Infinite Potentiality
28 May, 2026
Trying something new this time around! Yes, I stole the title from the Machine Girl song...
Summer Break
After a year of answering dozens of essay prompts and hundreds of math equations, there remains one question I have yet to solve: what will I make of my time this summer? Although I am on the cusp of legal adulthood, every summer I am transported back to a time in my life where participating in nothing at all was socially acceptable. Dissuaded from venturing outside by sweltering, hundred-degree weather, I spent many of my childhood summers as a vampire: hidden in my room, blinds closed, and functioning on a semi-nocturnal sleep schedule. I entertained myself with arts and crafts, baking, video games, and (when I got older) the occasional outing with friends. While I cherish these periods of my life to some extent, in retrospect I cannot help but feel regretful that I did not pour my time into something more productive, particularly during my high school years. Every summer, I create vague notions of plans, broad brush strokes placed upon an empty canvas in an attempt to create something more meaningful and more valuable. But more often than not, by the time September rolls around, I am left with nothing except for an underpainting, a draft that I began but never finished despite my desires to not repeat the summers of Nothing from years past. In theory, the possibilities are endless, but in practice, I am constrained by indecision confronted with a micro-dose of infinity. One summer feels both like far too little time and an unnecessary abundance of it. I theorize that these feelings are only exacerbated by an unhealthy amount of guilt that I’ve come to associate with a lack of productivity, ingrained into my weary conscience by American hustle culture and the sort of school environment that promotes a toxic relationship with my GPA and résumé. Each facet of my personality, my creativity, and my philosophy, are irrelevant when flattened into a single, marketable statistic. Because of course, who am I if not an arbitrary number and a list of achievements?

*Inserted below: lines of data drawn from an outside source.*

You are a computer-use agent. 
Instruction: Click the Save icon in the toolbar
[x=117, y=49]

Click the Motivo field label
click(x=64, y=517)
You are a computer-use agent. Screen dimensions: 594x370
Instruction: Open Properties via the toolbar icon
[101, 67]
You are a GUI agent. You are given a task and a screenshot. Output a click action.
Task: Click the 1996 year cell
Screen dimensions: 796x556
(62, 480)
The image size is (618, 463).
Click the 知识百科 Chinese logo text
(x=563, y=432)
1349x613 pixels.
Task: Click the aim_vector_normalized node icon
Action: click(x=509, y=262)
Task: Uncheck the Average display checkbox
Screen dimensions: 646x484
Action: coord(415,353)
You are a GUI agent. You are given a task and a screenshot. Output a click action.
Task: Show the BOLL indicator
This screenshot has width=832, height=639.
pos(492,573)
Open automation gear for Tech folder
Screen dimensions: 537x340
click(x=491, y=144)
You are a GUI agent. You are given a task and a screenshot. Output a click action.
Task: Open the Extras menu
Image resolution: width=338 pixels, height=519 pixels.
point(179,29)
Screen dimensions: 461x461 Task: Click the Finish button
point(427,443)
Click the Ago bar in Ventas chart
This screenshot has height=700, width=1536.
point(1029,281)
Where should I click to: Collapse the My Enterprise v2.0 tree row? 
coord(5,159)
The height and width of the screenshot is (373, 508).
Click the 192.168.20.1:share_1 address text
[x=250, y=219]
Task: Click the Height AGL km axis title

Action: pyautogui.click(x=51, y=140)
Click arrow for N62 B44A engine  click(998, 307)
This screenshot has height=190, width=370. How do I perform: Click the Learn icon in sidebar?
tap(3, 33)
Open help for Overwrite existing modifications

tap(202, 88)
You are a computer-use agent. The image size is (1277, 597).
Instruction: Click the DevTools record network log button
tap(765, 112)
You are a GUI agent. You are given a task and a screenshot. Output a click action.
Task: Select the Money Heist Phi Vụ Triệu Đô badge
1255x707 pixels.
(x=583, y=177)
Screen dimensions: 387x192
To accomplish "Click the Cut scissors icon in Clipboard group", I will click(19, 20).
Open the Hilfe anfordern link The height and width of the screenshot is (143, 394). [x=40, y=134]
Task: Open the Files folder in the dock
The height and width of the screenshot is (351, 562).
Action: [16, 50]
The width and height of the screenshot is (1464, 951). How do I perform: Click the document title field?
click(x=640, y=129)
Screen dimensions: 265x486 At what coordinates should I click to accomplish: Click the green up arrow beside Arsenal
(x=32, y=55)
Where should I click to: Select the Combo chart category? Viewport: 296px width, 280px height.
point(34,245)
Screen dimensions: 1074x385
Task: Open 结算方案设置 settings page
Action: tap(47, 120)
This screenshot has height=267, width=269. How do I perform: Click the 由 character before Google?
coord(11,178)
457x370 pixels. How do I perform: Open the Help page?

It is neither a novel idea, nor one that is particularly profound. But it is one of my own creation, not subject to the influence of a machine, and I think there’s merit in that itself.
The Outdoors
I’ve been biding my time by going on walks through my local park. There’s a handful of routes I haven’t gotten to explore yet, so they’re nice to bring some novelty into my life. It’s also allowed me to encounter some wildlife that I don’t normally see, as well as find some hidden spots off the beaten path. One of my friends recently introduced me to geocaching, and that’s also been a big motivator for me to go outside and explore places I wouldn’t normally venture to. Especially with a lot of the urban caches I’ve found, the phenomenon of finding something that others normally walk past is intrinsically very cool to me in a way I can’t quite explain. To some extent, it makes me believe that there really are no bounds when facing the unknown and unexplored, so long as you know where to look.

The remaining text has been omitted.